The Relation Between Knee Flexion Angle and Anterior Cruciate Ligament Femoral Tunnel Characteristics: A Cadaveric Study Comparing a Standard and a Far Anteromedial Portal

Damon Alavekios et al. Arthroscopy.

Abstract

Purpose: The purpose of this study was to compare the anterior cruciate ligament (ACL) femoral tunnel characteristics between 2 common arthroscopic portals used for ACL reconstruction, a standard anteromedial portal and a far anteromedial portal.

Methods: Seven cadaveric knees were used. A 1.25-mm Kirschner wire was drilled through the center of the ACL femoral footprint and through the distal femur from the standard anteromedial and far anteromedial portals at knee flexion angles of 100°, 120°, and 140°. No formal tunnels were drilled. Each tunnel exit point was marked with a colored pin. After all tunnels were created, the specimens were digitized with a MicroScribe device (Revware, Raleigh, NC) to measure the tunnel length; distance to the posterior femoral cortical wall (posterior cortical margin); and tunnel orientation in the sagittal, coronal, and axial planes.

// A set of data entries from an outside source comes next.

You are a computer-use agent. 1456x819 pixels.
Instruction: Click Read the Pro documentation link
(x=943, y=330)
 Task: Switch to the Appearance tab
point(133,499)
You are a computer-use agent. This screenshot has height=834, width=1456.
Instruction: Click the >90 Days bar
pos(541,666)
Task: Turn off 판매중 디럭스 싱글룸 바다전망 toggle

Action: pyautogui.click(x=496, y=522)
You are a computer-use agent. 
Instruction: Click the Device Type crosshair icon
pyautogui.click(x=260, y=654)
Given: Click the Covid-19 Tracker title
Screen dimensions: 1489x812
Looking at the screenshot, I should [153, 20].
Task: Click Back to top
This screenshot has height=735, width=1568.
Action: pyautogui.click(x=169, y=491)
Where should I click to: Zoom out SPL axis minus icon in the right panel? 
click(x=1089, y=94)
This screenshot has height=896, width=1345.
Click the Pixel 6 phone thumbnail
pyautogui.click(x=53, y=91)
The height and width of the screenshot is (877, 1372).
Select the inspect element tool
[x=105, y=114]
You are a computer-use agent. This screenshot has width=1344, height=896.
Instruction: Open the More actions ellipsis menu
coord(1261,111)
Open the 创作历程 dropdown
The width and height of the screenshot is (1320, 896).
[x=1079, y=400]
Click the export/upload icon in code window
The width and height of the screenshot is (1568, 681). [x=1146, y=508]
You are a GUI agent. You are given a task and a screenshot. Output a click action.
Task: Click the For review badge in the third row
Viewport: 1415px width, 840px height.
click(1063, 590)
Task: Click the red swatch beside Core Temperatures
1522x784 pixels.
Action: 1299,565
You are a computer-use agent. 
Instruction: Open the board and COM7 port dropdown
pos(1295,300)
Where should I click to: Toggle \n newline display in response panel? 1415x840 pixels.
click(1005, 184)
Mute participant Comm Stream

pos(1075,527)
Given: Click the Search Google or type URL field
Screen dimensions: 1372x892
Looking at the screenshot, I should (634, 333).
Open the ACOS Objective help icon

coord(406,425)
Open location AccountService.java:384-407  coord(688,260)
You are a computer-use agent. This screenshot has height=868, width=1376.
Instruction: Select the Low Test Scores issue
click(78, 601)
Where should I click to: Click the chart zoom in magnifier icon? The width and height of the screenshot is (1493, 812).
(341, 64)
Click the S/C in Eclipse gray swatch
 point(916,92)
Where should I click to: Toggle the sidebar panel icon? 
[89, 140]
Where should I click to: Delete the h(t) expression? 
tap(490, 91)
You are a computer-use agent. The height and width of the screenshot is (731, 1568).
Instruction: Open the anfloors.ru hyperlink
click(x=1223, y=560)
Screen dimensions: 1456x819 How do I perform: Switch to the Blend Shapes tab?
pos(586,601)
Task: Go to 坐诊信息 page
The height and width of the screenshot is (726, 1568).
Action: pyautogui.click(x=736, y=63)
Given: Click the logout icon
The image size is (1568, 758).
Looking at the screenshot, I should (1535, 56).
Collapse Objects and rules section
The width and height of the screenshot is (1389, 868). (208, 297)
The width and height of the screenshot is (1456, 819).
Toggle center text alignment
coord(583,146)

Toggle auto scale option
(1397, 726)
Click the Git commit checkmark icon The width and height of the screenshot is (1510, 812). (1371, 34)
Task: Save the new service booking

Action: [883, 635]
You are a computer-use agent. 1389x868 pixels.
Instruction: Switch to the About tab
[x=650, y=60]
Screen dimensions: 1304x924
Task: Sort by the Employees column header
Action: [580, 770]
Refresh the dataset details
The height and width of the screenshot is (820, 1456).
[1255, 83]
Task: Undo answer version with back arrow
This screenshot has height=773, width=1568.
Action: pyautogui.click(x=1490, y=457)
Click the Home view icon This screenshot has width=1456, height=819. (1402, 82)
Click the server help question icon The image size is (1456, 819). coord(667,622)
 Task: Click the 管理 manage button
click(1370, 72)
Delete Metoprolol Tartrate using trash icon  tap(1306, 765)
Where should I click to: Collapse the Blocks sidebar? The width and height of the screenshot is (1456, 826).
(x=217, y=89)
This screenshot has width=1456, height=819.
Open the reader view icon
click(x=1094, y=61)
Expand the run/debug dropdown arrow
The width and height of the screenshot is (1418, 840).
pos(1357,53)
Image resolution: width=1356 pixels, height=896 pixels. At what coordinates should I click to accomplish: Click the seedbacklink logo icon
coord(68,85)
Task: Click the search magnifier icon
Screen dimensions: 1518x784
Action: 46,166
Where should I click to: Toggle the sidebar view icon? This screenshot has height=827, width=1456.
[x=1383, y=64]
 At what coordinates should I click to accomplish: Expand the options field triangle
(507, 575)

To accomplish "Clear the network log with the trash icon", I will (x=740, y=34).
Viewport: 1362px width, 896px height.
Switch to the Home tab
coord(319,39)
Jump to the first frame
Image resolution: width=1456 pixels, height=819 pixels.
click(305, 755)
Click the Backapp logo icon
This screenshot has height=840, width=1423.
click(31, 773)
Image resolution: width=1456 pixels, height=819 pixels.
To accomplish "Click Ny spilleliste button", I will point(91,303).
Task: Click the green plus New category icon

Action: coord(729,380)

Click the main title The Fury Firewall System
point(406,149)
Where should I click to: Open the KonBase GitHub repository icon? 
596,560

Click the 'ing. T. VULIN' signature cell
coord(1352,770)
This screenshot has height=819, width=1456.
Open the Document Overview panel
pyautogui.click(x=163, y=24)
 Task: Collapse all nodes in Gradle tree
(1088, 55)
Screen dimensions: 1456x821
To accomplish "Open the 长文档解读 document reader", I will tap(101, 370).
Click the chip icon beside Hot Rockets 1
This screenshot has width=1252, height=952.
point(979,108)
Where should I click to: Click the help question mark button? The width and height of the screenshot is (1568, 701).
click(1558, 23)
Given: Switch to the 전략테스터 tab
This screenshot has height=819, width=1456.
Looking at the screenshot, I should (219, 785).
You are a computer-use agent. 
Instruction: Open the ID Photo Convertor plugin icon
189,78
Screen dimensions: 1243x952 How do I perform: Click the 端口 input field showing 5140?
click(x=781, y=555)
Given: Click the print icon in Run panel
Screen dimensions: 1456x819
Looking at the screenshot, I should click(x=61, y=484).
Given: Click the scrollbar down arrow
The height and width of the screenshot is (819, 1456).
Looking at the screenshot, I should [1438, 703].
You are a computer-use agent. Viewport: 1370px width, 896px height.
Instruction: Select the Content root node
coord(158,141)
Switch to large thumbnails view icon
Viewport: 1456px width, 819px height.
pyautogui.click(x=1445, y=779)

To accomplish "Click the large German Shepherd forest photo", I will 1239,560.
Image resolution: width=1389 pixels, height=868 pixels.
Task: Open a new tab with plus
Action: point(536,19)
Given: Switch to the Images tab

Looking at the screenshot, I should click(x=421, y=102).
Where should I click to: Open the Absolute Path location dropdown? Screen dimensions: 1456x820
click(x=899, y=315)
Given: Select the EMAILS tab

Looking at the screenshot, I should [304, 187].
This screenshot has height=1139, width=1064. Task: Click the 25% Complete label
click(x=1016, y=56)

Results: The standard anteromedial portal resulted in a longer tunnel length, a less horizontal tunnel in the coronal plane, and a greater posterior cortical margin compared with the far anteromedial portal at all knee flexion angles. For both portal locations, the tunnel length and posterior cortical margin increased, and the tunnel position became more horizontal in the coronal plane, more anterior in the sagittal plane, and less horizontal in the transverse plane as knee flexion increased.

Conclusions: Portal position affects femoral tunnel characteristics, with results favoring the more laterally positioned standard anteromedial portal at all flexion angles. Increasing the knee flexion angle leads to a longer femoral tunnel length and posterior femoral cortical margin with either portal position.

Clinical relevance: Understanding how portal positioning and knee flexion angle affect femoral tunnel orientation and characteristics may lead to improved surgical outcomes after ACL reconstruction.